[Provided data]
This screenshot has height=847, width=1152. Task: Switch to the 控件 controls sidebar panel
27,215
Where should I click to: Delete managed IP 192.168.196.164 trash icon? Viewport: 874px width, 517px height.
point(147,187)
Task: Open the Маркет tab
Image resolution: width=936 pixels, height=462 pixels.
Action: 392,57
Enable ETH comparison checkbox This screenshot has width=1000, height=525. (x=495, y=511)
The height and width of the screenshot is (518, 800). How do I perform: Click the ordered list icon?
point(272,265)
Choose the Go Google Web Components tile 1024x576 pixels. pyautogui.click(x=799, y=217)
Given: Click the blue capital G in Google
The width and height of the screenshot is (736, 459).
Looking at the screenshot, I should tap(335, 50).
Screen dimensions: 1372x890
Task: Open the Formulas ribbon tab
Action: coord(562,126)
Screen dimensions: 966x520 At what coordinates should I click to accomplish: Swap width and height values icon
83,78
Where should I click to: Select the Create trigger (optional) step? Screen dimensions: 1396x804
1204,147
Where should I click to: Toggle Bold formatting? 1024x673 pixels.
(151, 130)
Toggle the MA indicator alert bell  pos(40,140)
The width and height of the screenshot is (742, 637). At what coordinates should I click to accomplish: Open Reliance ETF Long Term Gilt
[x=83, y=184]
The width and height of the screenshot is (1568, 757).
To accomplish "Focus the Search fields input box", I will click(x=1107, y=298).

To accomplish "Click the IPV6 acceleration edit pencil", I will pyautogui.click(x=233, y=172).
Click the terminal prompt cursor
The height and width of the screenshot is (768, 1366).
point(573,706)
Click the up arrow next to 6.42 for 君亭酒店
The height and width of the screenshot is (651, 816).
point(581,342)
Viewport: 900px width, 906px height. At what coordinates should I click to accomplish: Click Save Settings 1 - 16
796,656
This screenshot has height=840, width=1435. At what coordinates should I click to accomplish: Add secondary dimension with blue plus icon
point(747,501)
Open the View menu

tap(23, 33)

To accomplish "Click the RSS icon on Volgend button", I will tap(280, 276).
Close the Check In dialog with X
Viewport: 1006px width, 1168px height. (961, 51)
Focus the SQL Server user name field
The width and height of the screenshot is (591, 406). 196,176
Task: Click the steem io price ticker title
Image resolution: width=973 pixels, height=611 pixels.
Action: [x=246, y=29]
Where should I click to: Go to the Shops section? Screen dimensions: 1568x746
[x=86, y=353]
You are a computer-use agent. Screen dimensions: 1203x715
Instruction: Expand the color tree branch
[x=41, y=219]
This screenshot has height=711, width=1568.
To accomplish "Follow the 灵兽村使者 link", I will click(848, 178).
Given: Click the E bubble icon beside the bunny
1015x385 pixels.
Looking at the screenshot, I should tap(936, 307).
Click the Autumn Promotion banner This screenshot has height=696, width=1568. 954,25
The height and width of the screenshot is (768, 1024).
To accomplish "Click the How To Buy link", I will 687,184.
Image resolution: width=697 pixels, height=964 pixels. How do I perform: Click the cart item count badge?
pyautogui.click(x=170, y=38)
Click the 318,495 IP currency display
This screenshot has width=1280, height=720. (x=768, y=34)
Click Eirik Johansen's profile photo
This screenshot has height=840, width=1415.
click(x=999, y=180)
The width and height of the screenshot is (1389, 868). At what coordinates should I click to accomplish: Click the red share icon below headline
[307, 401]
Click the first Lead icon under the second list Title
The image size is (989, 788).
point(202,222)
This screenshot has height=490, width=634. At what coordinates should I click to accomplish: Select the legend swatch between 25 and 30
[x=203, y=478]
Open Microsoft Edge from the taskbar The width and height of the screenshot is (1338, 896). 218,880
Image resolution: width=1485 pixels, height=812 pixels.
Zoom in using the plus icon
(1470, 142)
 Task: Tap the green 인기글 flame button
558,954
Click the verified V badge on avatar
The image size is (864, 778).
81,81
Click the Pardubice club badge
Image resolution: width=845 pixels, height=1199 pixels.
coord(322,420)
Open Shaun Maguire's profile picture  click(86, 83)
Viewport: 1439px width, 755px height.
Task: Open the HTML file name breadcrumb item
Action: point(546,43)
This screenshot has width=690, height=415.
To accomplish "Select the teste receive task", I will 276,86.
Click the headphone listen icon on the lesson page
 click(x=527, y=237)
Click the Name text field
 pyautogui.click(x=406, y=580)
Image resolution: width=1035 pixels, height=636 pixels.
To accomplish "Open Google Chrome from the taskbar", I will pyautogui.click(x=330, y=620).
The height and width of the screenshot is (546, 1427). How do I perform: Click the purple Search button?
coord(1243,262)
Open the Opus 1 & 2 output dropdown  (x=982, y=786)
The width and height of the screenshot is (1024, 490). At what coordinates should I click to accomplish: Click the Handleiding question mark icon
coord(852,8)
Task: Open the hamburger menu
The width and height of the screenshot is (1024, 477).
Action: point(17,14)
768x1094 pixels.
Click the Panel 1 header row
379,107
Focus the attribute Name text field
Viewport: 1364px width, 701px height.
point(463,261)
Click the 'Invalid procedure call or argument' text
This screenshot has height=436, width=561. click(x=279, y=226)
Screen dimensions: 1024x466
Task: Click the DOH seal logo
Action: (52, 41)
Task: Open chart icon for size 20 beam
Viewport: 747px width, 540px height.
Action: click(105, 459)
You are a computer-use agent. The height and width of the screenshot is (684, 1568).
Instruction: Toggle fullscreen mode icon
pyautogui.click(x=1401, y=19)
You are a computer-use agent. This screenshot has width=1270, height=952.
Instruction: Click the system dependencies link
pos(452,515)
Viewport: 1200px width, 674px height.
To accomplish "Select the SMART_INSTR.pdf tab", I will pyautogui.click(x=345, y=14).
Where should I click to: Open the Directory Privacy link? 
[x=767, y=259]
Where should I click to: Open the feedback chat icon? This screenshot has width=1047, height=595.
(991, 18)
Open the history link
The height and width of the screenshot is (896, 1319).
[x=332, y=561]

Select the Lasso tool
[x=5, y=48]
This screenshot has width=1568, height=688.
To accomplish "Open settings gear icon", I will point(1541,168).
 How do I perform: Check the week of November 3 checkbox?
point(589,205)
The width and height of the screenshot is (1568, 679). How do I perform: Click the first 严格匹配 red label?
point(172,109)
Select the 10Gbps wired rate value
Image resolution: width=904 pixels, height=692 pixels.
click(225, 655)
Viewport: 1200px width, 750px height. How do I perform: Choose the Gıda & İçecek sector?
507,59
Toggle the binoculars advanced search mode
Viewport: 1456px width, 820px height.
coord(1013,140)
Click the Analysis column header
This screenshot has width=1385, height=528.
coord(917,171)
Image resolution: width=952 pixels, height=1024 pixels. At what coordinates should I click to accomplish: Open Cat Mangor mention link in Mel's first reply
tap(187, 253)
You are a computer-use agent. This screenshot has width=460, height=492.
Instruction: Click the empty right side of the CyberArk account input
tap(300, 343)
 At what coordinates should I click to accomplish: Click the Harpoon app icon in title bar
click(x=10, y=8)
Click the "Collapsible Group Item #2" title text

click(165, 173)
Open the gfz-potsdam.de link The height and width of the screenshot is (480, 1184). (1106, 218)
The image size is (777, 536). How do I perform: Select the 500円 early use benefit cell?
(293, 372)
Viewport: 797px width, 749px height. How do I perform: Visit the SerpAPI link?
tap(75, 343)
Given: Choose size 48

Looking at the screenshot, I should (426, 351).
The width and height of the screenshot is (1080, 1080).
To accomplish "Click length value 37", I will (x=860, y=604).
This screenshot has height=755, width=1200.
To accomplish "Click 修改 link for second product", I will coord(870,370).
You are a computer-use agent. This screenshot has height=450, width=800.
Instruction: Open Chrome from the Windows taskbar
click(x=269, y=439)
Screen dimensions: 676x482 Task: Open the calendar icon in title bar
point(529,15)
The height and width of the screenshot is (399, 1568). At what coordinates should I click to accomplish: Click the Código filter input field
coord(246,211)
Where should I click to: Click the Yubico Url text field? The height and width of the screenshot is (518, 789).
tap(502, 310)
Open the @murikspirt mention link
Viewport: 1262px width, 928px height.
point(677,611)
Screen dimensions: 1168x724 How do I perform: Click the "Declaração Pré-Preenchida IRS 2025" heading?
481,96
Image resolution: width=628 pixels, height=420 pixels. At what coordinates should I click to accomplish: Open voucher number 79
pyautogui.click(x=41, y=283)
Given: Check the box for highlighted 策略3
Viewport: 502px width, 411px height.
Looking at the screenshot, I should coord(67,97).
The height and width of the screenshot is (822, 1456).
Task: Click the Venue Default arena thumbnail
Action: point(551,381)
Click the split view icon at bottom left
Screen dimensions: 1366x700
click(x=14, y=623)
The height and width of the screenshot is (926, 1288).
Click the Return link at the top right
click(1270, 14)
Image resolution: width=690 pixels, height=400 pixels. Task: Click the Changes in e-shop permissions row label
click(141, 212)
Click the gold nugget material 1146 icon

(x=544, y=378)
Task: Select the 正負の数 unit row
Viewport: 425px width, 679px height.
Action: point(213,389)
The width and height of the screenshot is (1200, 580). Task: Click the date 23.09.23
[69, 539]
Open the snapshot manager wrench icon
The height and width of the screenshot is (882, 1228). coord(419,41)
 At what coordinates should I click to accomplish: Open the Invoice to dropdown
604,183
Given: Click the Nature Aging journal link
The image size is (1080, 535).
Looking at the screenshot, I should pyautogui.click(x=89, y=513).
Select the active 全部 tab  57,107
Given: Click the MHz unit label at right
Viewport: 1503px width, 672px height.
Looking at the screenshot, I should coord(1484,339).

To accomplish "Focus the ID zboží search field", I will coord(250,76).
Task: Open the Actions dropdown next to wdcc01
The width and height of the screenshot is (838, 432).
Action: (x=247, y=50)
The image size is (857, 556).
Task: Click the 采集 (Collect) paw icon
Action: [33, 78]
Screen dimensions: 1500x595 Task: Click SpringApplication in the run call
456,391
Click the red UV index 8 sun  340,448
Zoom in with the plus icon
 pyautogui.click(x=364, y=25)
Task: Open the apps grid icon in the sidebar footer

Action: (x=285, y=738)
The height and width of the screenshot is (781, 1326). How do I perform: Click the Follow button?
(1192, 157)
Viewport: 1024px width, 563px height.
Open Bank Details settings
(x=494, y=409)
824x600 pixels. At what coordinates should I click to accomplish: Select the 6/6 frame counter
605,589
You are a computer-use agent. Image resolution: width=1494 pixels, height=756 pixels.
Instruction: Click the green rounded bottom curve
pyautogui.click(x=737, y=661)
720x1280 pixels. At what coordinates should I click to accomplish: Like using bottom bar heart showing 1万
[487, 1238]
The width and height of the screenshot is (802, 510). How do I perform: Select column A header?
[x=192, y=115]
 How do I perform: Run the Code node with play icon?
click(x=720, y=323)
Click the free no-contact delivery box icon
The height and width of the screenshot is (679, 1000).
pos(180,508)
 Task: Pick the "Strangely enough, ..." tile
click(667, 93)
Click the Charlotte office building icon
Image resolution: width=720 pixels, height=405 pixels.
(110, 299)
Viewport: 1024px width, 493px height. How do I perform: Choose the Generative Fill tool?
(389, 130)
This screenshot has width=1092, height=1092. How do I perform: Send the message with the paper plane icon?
[/Provided data]
• Work item: The answer is the line with "Open Bank Details settings" plus every line after it to the last line of the entries above, copied exactly and with no other lines.

• Response to the exercise:
Open Bank Details settings
(x=494, y=409)
824x600 pixels. At what coordinates should I click to accomplish: Select the 6/6 frame counter
605,589
You are a computer-use agent. Image resolution: width=1494 pixels, height=756 pixels.
Instruction: Click the green rounded bottom curve
pyautogui.click(x=737, y=661)
720x1280 pixels. At what coordinates should I click to accomplish: Like using bottom bar heart showing 1万
[487, 1238]
The width and height of the screenshot is (802, 510). How do I perform: Select column A header?
[x=192, y=115]
 How do I perform: Run the Code node with play icon?
click(x=720, y=323)
Click the free no-contact delivery box icon
The height and width of the screenshot is (679, 1000).
pos(180,508)
 Task: Pick the "Strangely enough, ..." tile
click(667, 93)
Click the Charlotte office building icon
Image resolution: width=720 pixels, height=405 pixels.
(110, 299)
Viewport: 1024px width, 493px height. How do I perform: Choose the Generative Fill tool?
(389, 130)
This screenshot has width=1092, height=1092. How do I perform: Send the message with the paper plane icon?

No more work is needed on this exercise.